Essie & Roe follows the adventures of two
schoolgirls who meet in the immigrant neighborhoods of
New York City’s old South Bronx. As the girls come of
age during the 1950’s, their evolving friendship is
challenged when they begin to uncover the well-kept
secrets of their unusual family histories. Inspired by
real events, the story offers a little known, yet
revealing portrait of Post-War life among Holocaust
Survivors. The past and present collide as the Survivors
and their children struggle to assimilate while building
an uncertain future in America.
Spencertown Academy’s "Works in Progress"
series, organized by Karen Jahn, spotlights the
works of local authors. It brings fresh, new
manuscripts to the stage and provides an opportunity for
the community to preview works in progress in an
intimate setting. A reception and discussion with the writers and
actors follows each production.
Admission is $12 / $10 for Academy
members. Spencertown Academy Arts Center is located at
790 Route 203, Spencertown, New York. Its performance
spaces are wheelchair accessible.
Click here for directions.
Out
of the Mouths of Babes
The Story of Essie & Roe
By Karen Jahn
It all began in third grade. In 1953, Elizabeth and Rose
met at school and a unique friendship began that would
eventually span more than five decades. Coming from
similar backgrounds, the two young girls were naturally
drawn to each other. Both were refugees from the
displaced persons camps that had sprung up in Europe in
the aftermath of WW II. Both had parents who had
suffered through the Holocaust. Both were recent
immigrants struggling together with their families to
assimilate to a new life in America. Each girl had a
unique story to tell; yet both kept silent—that is,
until now.
Just as the girls were about to start Junior High,
Rose’s family moved out of the neighborhood. The girls
would not see each other again for twenty-five years.

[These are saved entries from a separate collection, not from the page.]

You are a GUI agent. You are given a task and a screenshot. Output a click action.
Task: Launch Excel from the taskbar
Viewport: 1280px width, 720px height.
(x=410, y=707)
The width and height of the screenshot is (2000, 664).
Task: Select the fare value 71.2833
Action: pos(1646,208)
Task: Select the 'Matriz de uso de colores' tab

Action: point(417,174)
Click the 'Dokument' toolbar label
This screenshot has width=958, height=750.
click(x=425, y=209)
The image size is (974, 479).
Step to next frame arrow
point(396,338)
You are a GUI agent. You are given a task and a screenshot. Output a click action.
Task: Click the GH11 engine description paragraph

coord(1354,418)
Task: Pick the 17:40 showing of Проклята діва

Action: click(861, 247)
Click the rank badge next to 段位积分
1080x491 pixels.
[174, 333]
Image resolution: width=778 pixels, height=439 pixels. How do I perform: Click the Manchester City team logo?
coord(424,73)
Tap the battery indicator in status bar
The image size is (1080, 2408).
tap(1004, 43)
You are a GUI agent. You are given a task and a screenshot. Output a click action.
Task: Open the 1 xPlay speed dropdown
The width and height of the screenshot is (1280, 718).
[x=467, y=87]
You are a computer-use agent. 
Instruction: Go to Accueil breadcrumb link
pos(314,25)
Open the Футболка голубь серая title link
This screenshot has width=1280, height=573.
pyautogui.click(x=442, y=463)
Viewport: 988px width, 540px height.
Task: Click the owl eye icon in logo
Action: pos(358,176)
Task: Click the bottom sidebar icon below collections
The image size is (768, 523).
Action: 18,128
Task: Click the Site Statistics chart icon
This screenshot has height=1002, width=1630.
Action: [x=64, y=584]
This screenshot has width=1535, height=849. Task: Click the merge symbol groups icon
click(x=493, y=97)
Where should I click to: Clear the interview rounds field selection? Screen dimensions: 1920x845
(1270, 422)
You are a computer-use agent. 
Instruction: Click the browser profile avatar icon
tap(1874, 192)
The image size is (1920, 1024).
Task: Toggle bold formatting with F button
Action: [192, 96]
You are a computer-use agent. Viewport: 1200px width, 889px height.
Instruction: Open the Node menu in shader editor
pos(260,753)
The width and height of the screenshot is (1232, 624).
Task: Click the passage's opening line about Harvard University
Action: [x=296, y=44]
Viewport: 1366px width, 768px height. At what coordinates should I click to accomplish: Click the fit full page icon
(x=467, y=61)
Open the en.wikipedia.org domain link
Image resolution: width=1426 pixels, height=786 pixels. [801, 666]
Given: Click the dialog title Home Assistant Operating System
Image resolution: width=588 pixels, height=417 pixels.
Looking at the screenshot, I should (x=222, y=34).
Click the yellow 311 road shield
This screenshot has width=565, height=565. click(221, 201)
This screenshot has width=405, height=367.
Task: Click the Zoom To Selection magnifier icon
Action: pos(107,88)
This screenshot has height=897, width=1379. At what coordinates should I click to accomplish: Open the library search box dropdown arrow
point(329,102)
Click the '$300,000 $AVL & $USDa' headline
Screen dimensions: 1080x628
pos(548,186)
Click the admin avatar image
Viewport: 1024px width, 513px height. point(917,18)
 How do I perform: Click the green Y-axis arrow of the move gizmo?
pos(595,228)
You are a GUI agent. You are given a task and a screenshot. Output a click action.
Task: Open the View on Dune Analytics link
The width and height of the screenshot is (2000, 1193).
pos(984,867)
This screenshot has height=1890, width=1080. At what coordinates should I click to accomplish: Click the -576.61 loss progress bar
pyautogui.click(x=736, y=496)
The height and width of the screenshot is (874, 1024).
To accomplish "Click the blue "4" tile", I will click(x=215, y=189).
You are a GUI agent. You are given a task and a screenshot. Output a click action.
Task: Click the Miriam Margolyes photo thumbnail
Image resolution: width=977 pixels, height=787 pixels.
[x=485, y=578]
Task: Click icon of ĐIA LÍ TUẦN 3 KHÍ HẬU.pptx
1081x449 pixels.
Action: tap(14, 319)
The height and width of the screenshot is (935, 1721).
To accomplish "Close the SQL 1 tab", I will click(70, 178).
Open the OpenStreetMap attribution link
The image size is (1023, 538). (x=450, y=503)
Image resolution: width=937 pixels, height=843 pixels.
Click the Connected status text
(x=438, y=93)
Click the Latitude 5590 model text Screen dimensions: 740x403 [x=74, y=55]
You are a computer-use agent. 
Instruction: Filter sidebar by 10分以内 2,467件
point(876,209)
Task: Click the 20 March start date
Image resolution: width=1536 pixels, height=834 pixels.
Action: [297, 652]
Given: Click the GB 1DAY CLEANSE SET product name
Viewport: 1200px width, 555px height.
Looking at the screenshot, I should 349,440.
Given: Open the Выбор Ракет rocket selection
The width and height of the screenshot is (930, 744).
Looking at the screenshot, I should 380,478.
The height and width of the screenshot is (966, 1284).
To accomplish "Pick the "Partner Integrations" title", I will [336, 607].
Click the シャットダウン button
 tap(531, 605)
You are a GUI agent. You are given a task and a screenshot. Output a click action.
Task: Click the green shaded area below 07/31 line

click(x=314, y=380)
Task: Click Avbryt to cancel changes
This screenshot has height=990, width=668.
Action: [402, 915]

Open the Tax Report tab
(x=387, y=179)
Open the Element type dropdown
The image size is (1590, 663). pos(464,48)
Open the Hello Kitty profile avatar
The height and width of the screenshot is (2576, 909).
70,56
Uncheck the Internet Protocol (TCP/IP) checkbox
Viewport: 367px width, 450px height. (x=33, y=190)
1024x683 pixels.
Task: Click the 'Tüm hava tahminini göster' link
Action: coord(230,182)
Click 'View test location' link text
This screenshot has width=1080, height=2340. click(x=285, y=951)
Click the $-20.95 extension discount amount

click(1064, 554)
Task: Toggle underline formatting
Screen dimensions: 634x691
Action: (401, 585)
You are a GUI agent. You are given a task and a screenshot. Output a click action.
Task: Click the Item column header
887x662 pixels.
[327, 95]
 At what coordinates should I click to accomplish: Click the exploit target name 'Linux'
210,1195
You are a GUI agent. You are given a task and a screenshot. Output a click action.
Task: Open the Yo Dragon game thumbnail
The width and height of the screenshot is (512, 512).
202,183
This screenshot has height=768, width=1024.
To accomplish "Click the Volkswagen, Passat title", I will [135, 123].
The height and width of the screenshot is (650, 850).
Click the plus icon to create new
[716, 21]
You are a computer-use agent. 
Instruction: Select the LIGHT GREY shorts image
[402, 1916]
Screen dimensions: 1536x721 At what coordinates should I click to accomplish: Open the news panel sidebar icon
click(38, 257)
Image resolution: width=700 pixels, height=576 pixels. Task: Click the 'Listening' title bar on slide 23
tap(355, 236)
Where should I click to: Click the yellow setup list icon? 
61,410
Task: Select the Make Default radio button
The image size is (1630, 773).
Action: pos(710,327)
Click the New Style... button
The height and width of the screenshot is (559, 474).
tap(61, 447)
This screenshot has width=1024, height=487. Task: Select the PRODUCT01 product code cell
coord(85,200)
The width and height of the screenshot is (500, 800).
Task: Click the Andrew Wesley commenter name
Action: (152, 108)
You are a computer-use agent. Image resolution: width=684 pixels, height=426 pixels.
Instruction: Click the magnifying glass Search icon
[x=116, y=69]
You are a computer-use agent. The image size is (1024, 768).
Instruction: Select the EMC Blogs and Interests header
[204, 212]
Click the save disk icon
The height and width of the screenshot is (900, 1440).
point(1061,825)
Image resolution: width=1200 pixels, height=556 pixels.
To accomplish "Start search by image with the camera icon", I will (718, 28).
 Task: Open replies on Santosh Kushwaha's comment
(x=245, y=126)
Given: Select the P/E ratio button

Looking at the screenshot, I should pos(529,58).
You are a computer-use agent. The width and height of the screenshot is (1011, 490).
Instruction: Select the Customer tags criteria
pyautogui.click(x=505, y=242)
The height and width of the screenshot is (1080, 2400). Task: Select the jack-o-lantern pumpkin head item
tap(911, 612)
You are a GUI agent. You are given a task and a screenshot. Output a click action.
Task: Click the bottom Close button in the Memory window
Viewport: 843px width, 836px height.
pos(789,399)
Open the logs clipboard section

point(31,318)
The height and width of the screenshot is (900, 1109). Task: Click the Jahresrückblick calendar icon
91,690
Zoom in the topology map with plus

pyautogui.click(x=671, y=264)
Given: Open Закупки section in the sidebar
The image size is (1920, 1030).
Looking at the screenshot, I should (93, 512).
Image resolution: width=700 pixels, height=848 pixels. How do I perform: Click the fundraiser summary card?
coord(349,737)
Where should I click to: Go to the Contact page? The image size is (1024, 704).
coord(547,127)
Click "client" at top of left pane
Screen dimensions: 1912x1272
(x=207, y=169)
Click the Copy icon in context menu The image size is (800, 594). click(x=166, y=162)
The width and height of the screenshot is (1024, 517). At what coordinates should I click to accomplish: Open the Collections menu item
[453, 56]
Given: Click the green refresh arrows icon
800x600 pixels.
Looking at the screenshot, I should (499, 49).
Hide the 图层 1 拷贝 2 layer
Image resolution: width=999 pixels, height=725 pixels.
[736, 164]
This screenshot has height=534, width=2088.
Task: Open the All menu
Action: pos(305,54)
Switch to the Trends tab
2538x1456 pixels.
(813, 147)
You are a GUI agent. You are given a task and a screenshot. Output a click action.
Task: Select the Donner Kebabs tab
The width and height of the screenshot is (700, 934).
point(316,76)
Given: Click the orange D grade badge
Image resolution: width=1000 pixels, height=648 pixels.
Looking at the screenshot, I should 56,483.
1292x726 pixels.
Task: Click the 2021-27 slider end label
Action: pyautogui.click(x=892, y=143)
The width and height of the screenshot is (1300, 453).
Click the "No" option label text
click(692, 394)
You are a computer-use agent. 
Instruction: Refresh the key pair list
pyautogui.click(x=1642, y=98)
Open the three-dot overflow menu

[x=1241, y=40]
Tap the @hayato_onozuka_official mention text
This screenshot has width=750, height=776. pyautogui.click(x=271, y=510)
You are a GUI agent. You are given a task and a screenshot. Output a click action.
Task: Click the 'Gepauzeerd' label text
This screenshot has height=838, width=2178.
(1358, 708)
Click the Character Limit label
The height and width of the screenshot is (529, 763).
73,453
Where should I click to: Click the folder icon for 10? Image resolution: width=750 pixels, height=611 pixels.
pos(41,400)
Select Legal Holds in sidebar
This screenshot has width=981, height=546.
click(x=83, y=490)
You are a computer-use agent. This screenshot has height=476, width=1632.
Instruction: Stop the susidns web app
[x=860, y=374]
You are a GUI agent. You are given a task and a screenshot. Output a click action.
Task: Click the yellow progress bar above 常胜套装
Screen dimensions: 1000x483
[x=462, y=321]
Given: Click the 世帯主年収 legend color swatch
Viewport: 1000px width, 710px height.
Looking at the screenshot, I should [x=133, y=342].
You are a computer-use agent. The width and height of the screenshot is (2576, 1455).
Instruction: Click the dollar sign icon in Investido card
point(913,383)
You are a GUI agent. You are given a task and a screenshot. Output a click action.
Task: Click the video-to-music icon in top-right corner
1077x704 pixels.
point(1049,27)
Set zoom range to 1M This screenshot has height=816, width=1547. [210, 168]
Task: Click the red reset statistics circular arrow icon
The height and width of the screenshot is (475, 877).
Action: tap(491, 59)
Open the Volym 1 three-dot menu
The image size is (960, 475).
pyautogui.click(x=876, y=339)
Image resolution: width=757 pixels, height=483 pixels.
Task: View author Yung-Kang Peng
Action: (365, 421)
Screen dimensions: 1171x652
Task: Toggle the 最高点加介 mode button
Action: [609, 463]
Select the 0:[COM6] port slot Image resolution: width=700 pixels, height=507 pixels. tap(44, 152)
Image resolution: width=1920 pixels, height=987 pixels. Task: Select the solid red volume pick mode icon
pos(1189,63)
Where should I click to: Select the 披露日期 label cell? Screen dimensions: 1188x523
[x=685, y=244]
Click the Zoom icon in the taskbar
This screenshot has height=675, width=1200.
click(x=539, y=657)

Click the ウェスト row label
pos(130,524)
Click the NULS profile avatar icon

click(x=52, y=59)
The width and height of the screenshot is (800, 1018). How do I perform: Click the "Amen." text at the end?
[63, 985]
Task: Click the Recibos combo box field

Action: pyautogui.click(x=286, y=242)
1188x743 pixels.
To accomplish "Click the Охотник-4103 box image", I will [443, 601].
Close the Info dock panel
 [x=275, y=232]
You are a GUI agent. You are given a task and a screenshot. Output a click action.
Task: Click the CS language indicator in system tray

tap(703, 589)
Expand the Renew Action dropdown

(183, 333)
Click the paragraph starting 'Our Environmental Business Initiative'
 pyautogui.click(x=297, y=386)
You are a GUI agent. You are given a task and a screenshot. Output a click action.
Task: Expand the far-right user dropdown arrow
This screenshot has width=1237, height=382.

Unexpectedly, they met by chance in Columbia County.
Both women were married, busy with careers and raising
children, with little time for resurrecting the past.
They lived miles apart and traveled in very different
worlds.
It wasn’t until each had experienced the pain and
sadness of their fathers’ deaths that Elizabeth and Rose
reconnected. In the year 2000, at a
“Hillary-for-Senator” fundraising event in Columbia
County, they met unexpectedly and came upon the idea of
writing a screenplay together—and that is how Essie and
Roe was born. They started talking about the past with
each other. Then, they wrote about it and shared what
they had written. They interviewed their mothers and
recorded the interviews. They had themselves videotaped.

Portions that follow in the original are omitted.